B) Falar de si, dar justificativas pessoais para um resultado não alcançado, é, em certo sentido, um tipo de narrativa de auto-engano, de auto-justificação. Uma tentativa de conseguir a pena e a compreensão do outro. Uma forma de controle, portanto. Claro que as relações humanas não são ‘mecânicas’, mas acho que o trabalho não é lugar para grandes amizades, grandes aprofundamentos sentimentais/afetivos; o trabalho é onde ocorre o embate entre um ‘eu’, um ‘outro’ e o ‘real’. Daí que tenho pavor das manifestações superficiais de coleguismo, dos rituais de emoções superficiais. O trabalho não é, necessariamente, um lugar para sermos ‘aceitos ou rejeitados’, onde vamos tentar sanar coisas que não têm a ver com o trabalho. Não estou dizendo para segmentarmos nossa vida: no trabalho e fora dele, só estou mostrando o lado nem tão cor-de-rosa de fazer do trabalho uma arena para se recuperar uma “grande família humana perdida”.

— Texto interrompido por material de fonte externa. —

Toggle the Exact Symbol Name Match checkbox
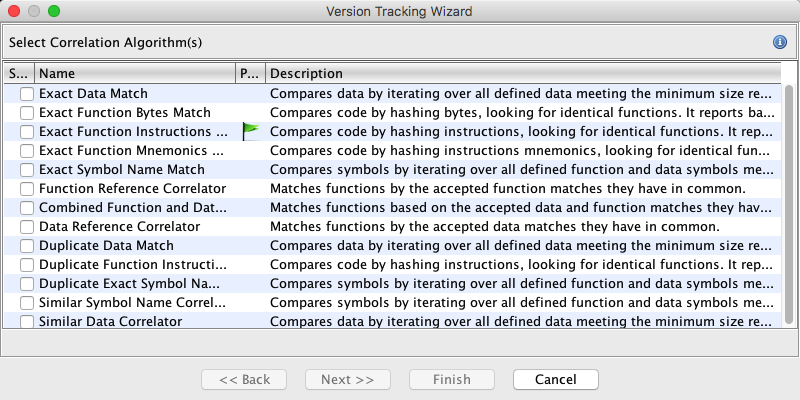Image resolution: width=800 pixels, height=400 pixels. tap(27, 170)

Uma queixa extemporânea: onde está a tragédia, onde estão as virtudes, onde estão os ‘grandes homens’? Estamos nos tornando nanicos sentimentalóides, movidos a ‘paixões de ocasião’, numa enfadonha busca por aceitação, ‘espírito de grupo’, coleguismo de ‘nivelação por baixo’, de ‘pactos narcísicos’, e assim por diante…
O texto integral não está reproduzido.